**Textauszug**.
....................
Es ist paradox: Das Land, in dem die Oper erfunden wurde, scheint sie auch wieder abschaffen zu wollen. Mittels eines Gesetzes setzt Italiens Kulturminister Sandro Bondi ein Sparprogramm durch, das die Opernhäuser Italiens unter eine Art Zwangsverwaltung mit dem Ziel der Haushaltskonsolidierung setzt.
Der kulturelle Armutsbericht aus Italien zeigt (Seite 13), dass dort die Schere zwischen elitärer Hochkultur und medialer Massenkultur schon sehr weit auseinanderklafft. Für die Vereinigten Staaten diagnostiziert Wynton Marsalis diese Gefahr der kulturellen Verarmung am Beispiel der ureigensten kulturellen Errungenschaft des Landes, dem Jazz: „Heutzutage hat der durchschnittliche schwarze Amerikaner weder Ahnung noch Verständnis für das vielfältige Erbe der afroamerikanischen Kultur. Er weiß nicht einmal, dass es etwas zu wissen gäbe. Bekanntlich sind wir über den Rap und verfälschte Kirchenmusik wieder bei den Minstrelshows angelangt. Jetzt singen die Leute über Jesus und reiben dabei die Hüften aneinander. Traurig für Schwarze und noch trauriger für unser Land, denn schwarze Amerikaner nehmen in unserer nationalen Identität eine zentrale Position ein.“
Auch im Einwanderungsland Deutschland wird die Debatte darüber, welche Rolle die so genannte Hochkultur in Zukunft zu spielen vermag, weitergehen müssen. Wird sie wieder so elitär, wie sie zur Zeit ihrer Entstehung innerhalb feudaler oder großbürgerlicher Strukturen war? Bleibt sie der Code der Eliten? Es gibt unzählige Bemühungen, die Klassik und die zeitgenössische Musik als demokratische und schichtendurchlässige Kultur zu propagieren. Ausgabe für Ausgabe dokumentiert die neue musikzeitung dieses Anliegen: etwa mit Berichten über das große Vermittlungsprojekt Netzwerk Neue Musik (siehe die Beilage Sounding D), über die Arbeit offener Konzerthäuser wie Elbphilharmonie, Konzerthaus Berlin oder Philharmonie Essen oder über das neue Jugendfestival mu:v der Jeunesses Musicales Deutschland (siehe Seite 31).
....................
**Datenteil**.
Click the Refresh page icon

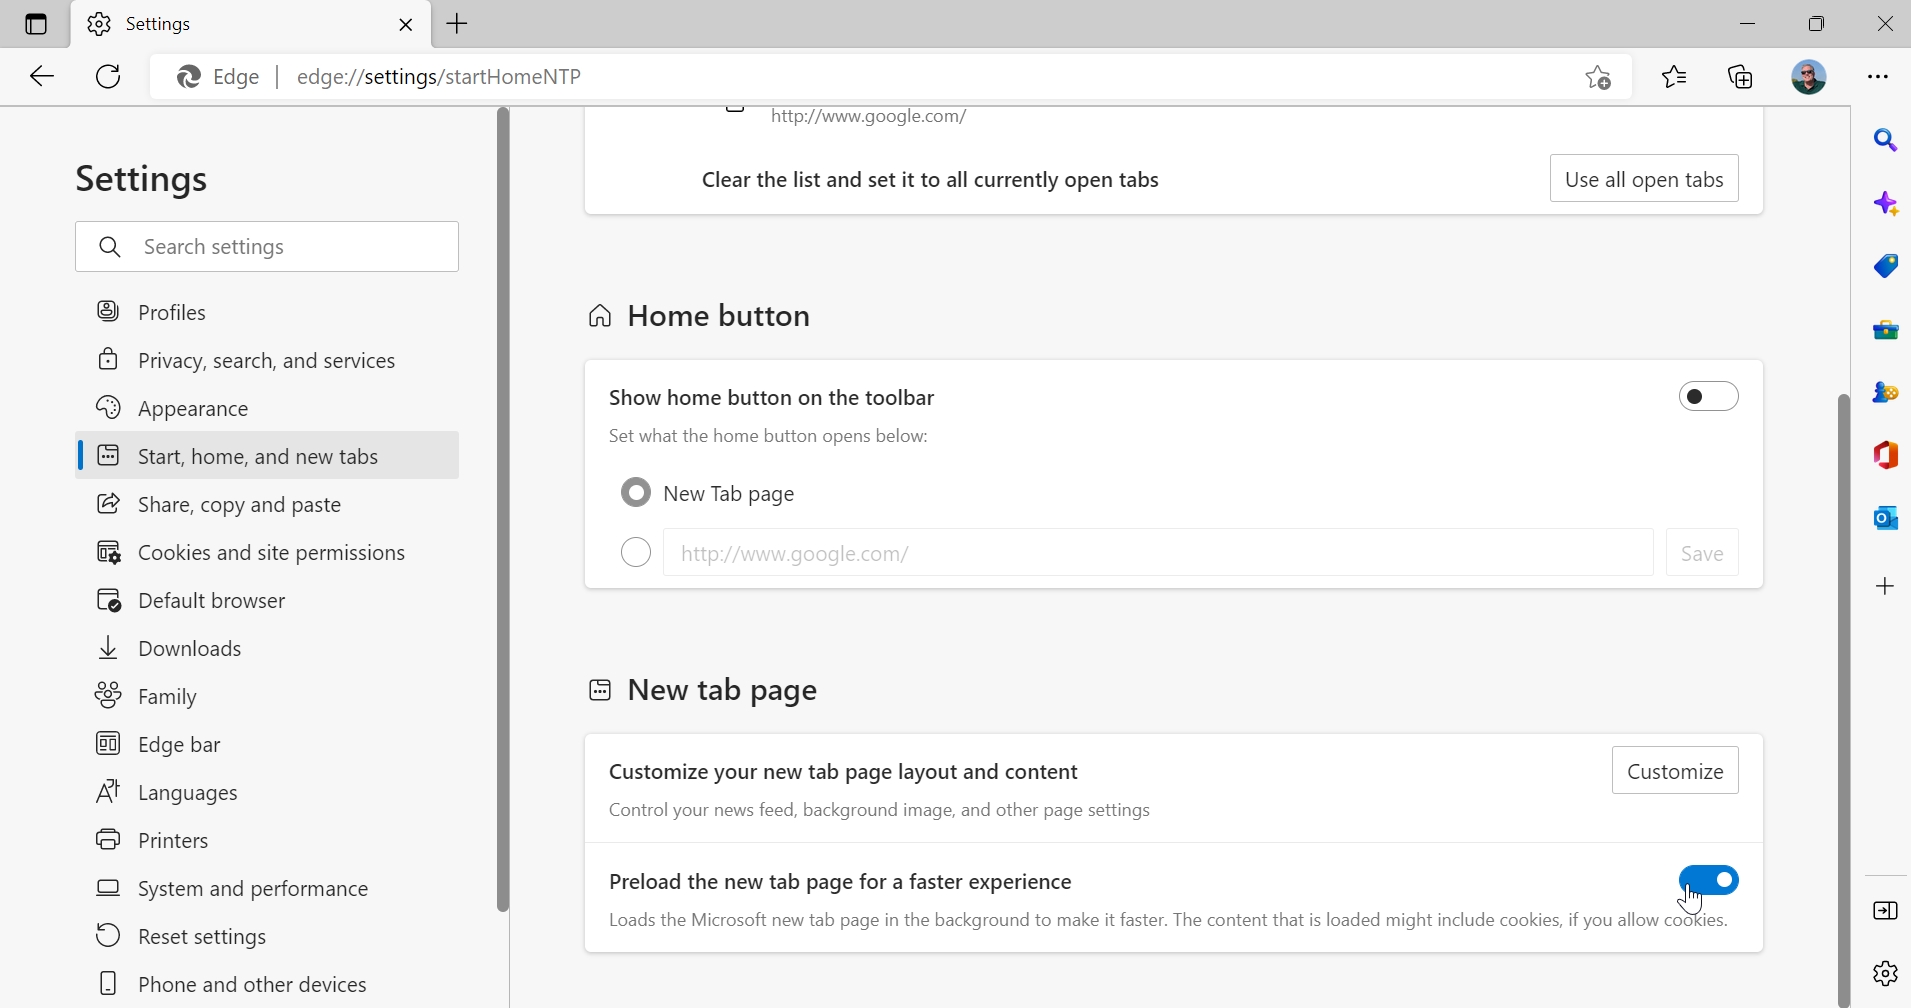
....................
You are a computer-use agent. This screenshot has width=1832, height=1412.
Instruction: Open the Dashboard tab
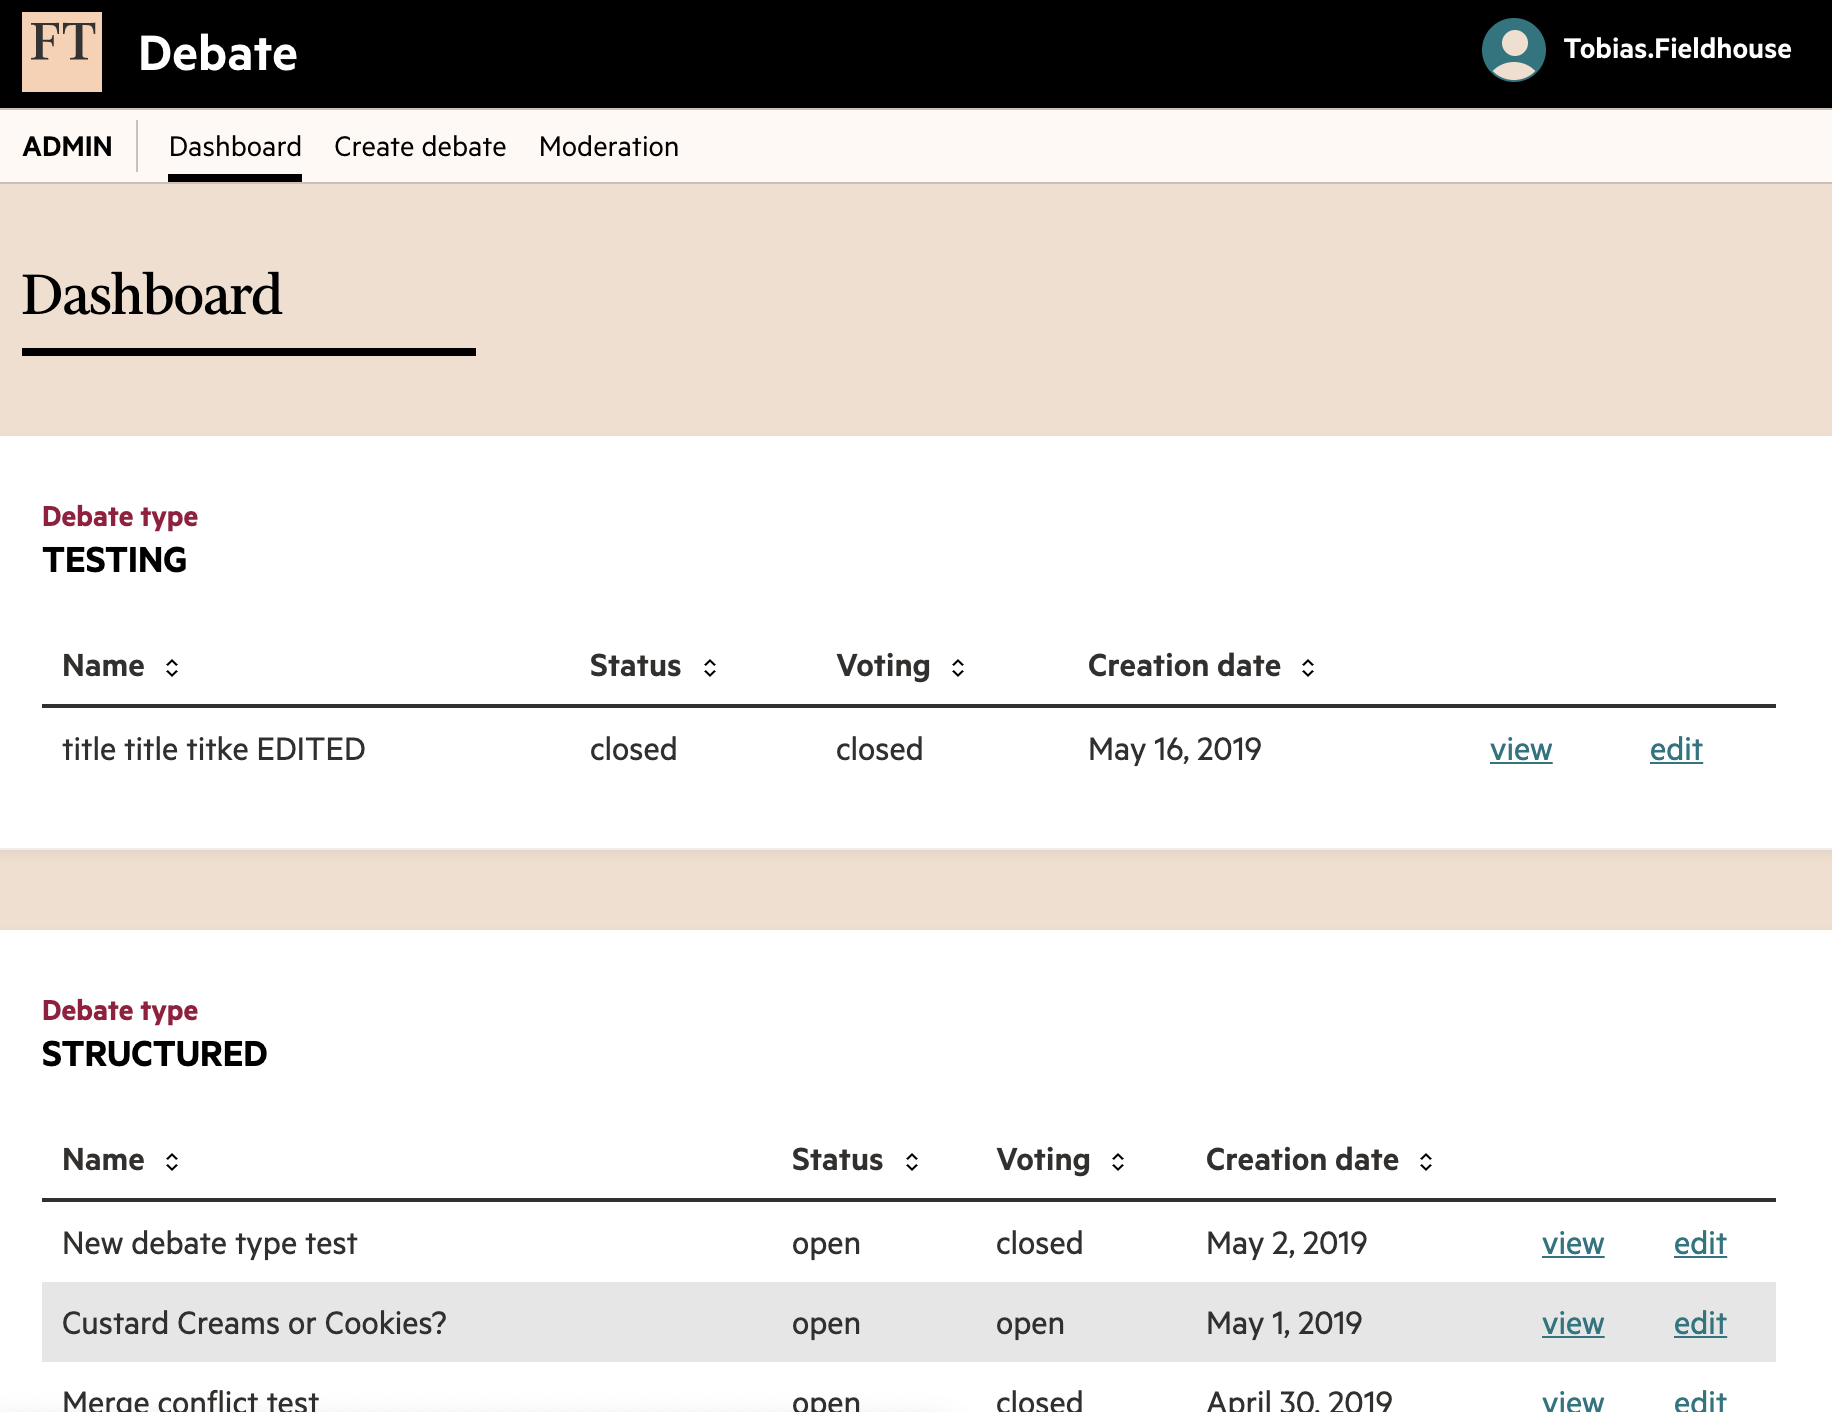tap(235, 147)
....................
**Aufgabe 1**.
Übertragen Sie aus dem Textauszug wortgetreu die Stelle von „Es ist paradox: Das“ bis einschließlich „der Haushaltskonsolidierung setzt.“.
**Aufgabe 2**.
Welche Konzerthäuser führt der Textauszug als Beispiele für offene Konzerthäuser an? Nennen Sie alle.
**Aufgabe 3**.
Beantworten Sie anhand des Textauszugs:
(a) Wie heißt der italienische Kulturminister?
(b) Für welches Land stellt Wynton Marsalis die Gefahr der kulturellen Verarmung fest?
(c) Wer veranstaltet das neue Jugendfestival mu:v?

**Schriftliche Antwort 1**.
Es ist paradox: Das Land, in dem die Oper erfunden wurde, scheint sie auch wieder abschaffen zu wollen. Mittels eines Gesetzes setzt Italiens Kulturminister Sandro Bondi ein Sparprogramm durch, das die Opernhäuser Italiens unter eine Art Zwangsverwaltung mit dem Ziel der Haushaltskonsolidierung setzt.

**Schriftliche Antwort 2**.
Elbphilharmonie
Konzerthaus Berlin
Philharmonie Essen

**Schriftliche Antwort 3**.
(a) Sandro Bondi
(b) Für die Vereinigten Staaten
(c) Die Jeunesses Musicales Deutschland